Двадцать восьмого февраля ранним утром мы отправились на Темрюк. Ветер бил в лицо. Все тропы замело. Пехота выбивалась из сил. Послали вперед конницу.
Я ехал верхом и не знаю, было ли это лучше. Ноги у меня так мерзли, что я чуть не выл. Поминутно соскакивал и бежал рядом с лошадью.
Как ни трудно, а за день мы прошли положенные двадцать семь верст и заночевали на Петровском посту. Казарм там было мало, и большая часть людей разместилась в сараях и конюшнях. Хорошо еще — на посту были дрова, и вскоре на кострах забурлил кипяток. Все отогрелись, повеселели и даже запели.
Снег валил всю ночь и продолжал валить утром. Мы еле откопались. В пути одолевала метель. Два солдата моего взвода, обессилев, упали. Ничем не могли их принудить встать. Пришлось отнести и положить в сани с провиантом. Там они навсегда и заснули.

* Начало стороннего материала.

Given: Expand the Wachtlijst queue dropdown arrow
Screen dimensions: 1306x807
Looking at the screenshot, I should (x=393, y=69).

Часа в три пополудни метель унялась, зато приударил мороз. Промокшие от снега шинели сделались панцирями.
Замерзли, братцы? — спросил полковник Хлюпин, обгоняя наш батальон.

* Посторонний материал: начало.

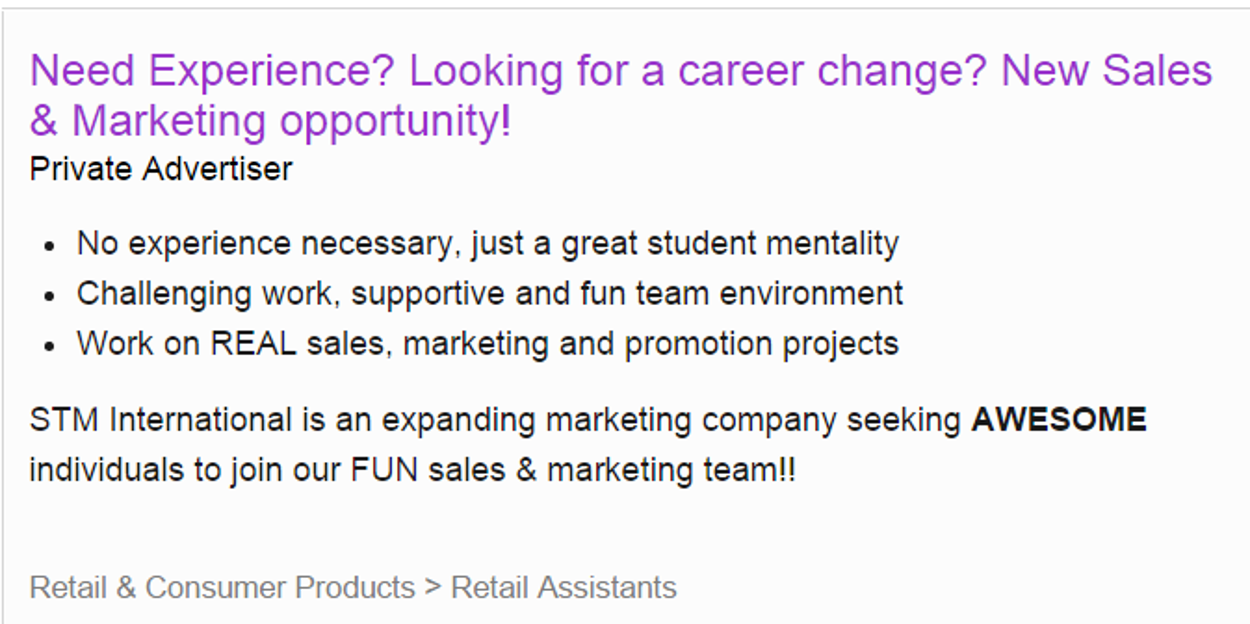
Task: Click the bullet dot before "No experience necessary"
Action: (x=50, y=246)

— Потерпим! На ночлеге обогреемся! — дружно отвечали солдаты.
Кое-как добрались до Андреевского поста. Мечты о теплом ночлеге разлетелись прахом: на посту не оказалось ни сараев, ни дров. Ротный побежал к командиру и вернулся совсем расстроенный. Он предложил было ночной марш, лишь бы промокшие, продрогшие и голодные солдаты не ночевали под открытым небом.
— Да вы что, батюшка? — изумился полковник Хлюпин. — Неужели я враг своим солдатам? Здесь они хоть у стенки, под ветром расположатся, а идти ночью по заметенной дороге — поголовная смерть!
С севера надвигалась снежная пелена. Полковник Хлюпин ходил по биваку, подбадривал солдат. Нос у него был синий, усы обледенели, голос сипел.
— Так ли бывает еще, братцы, — говорил он. — Помните, в прошлом году шлепали до Абина по пояс в ледяной воде… То, наверное, было похуже…
— Сознаем, ваше высокоблагородие…
У солдат тоже были синие и фиолетовые лица.
Проходя по биваку, я набрел на кучку тенгинцев, воздвигавших из снега вал. Снег был мягкий, мокрый и хорошо прилипал. Мне понравилась эта затея, и я спросил, кто их надоумил.
— Архип Осипов. Он у нас на всякие выдумки горазд.
Архип Осипов! Я помнил его еще по Туапсе, где он спасал утопавших. Наверное он получил тогда медаль. Я подошел и спросил его об этом.
— Никак нет. Дали мне рубль сорок копеек серебром. А на что она, медаль? Не для медали старался я, а живые души спасал.
Мы поговорили с ним. Он рассказал, что в молодости был в бегах, и его провели сквозь шпицрутены. На родине у него, в Липовецком повете, еще есть мать, крепостная помещика графа Стратонского. А сейчас Архип отправляется в числе тридцати на подкрепление гарнизона Михайловского укрепления на Вулане.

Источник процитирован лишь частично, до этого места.